八雲とブリュンヒルデはアルブム皇国の首都ヴァイスに到着して首都の中を散策していた―――


昨日イェンリンと朝食を取ったカフェの近くには様々なレストランも営業していて、八雲は見た目が綺麗で大きなレストランに目を向ける。


「ブリュンヒルデ、あそこなんかどうだ?綺麗なお店だし、メニューも色々ありそうだ」


「ああ!立派なレストランだな。私は問題無い」


ブリュンヒルデの了承も得られたことで、ふたりでレストランに入り店員におすすめを訊いて注文した。

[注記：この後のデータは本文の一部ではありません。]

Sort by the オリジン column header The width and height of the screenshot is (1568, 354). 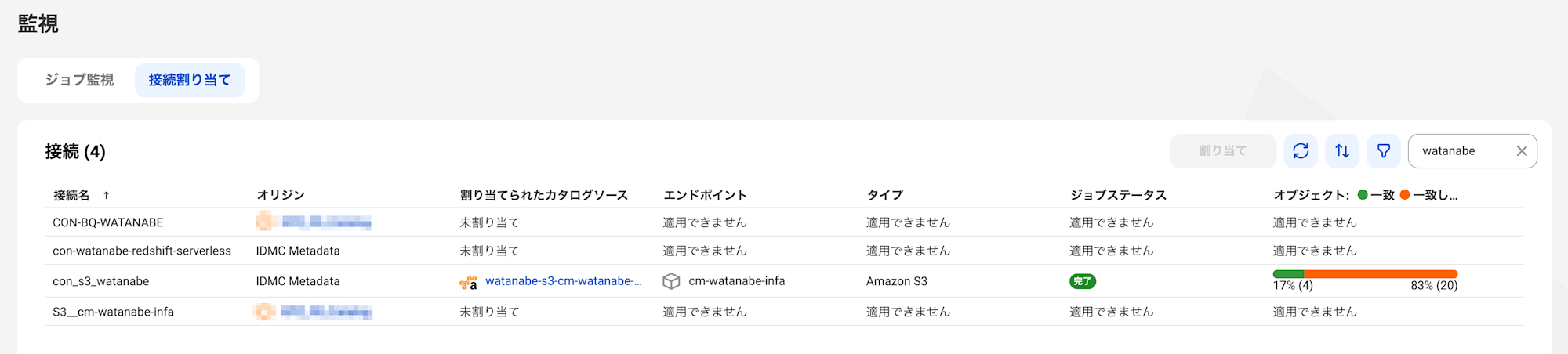280,195

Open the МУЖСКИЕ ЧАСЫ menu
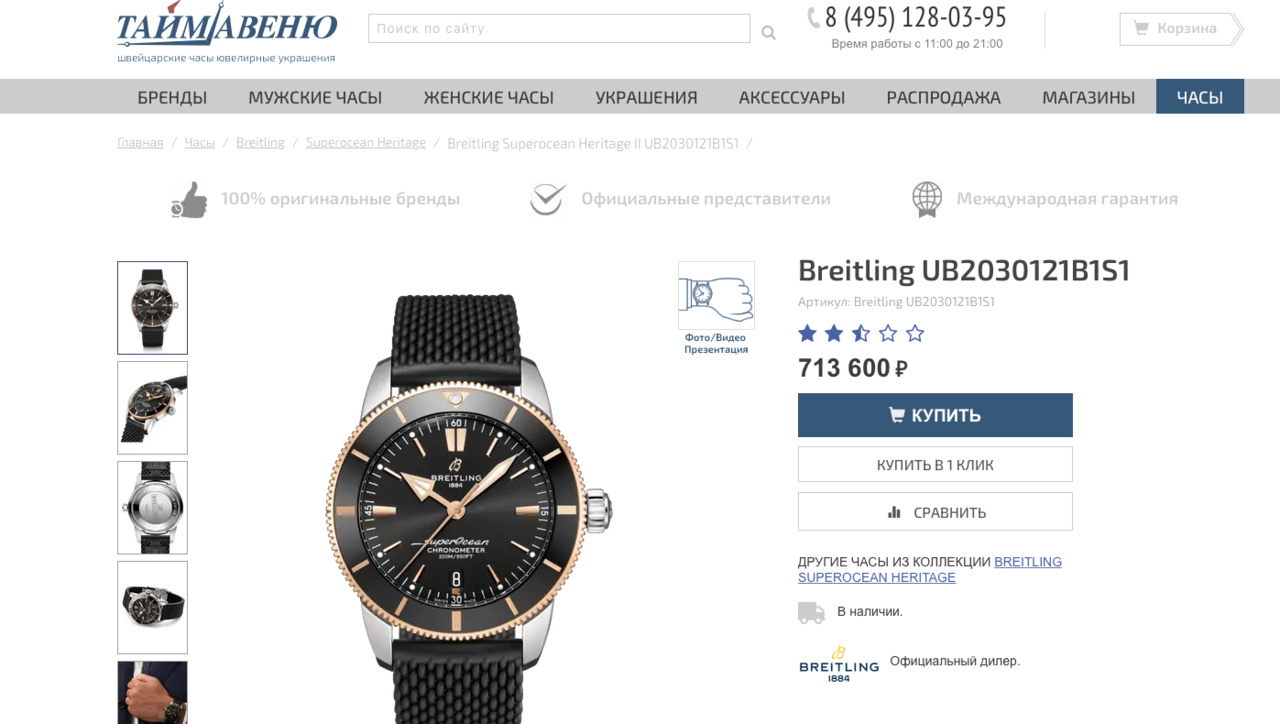click(315, 97)
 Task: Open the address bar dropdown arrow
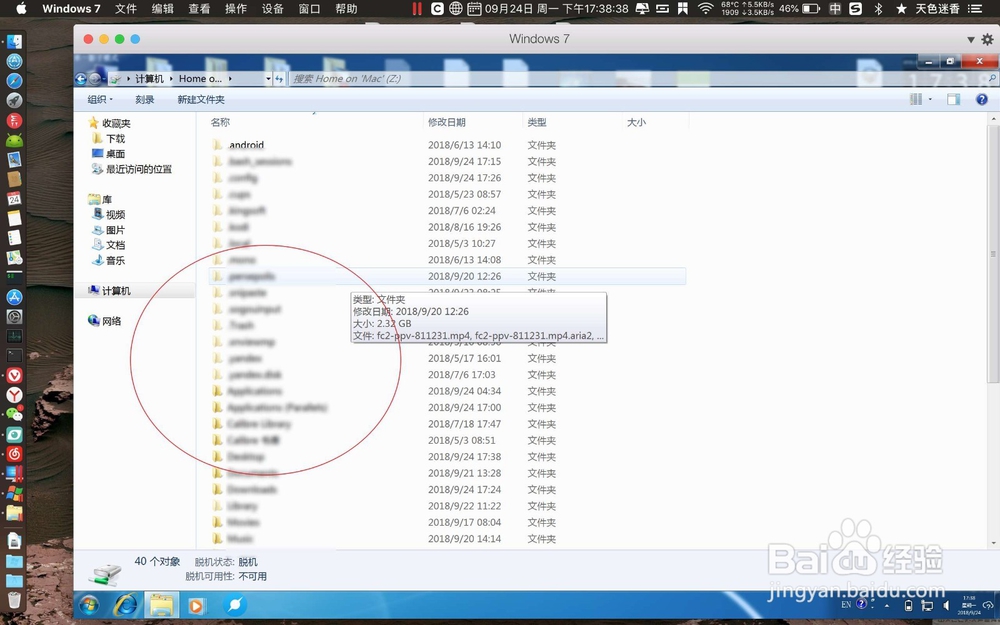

「―――しかしイェンリンも突然言い出すのは相変わらずだなぁ」


「……きっと、私に気をつかってくれていたんだ。八雲殿……昨日はイェンリンとずっと一緒にいたのか?」


その質問の意図が分からないほどには八雲も鈍感ではない。


だから正直に話す―――


「ああ、一緒だった」


―――その一言でブリュンヒルデは悟ったような表情を浮かべて、


「よかった……」


と、そう呟いたのだった。


だが、ここで「よかった」と安堵する言葉が出ることの意味までは八雲も察し切れない。


「どういう意味だ?」


目の前にいるブリュンヒルデに先ほどの言葉の意味を問い掛ける。


「そのままの意味だ。イェンリンは且つては夫と死別しているのを知っているだろうと思う。それ以来、あの子は強者と呼ばれる者に挑み、自らを葬ることの出来る相手を探し求めていった。八雲殿、貴方もその一人だったから分かるだろう?」


「ああ……」


「だが貴方がヴァーミリオンに来てから、いや、違うな……貴方と出会ってからのイェンリンは、それまでの雰囲気から変わって……そう、どこか生きることに楽しみを感じ始めていた。八雲殿のことを時々話すようになって早く自分を倒しに来ないか、自分を超える存在になり得る者だと、そう言っていたんだ」


「あいつが……そんなことを」


自分の前ではそのような素振りを見せないイェンリンの別の一面が知れて、八雲は内心喜びのような哀しみのような複雑な感情が湧いてきた。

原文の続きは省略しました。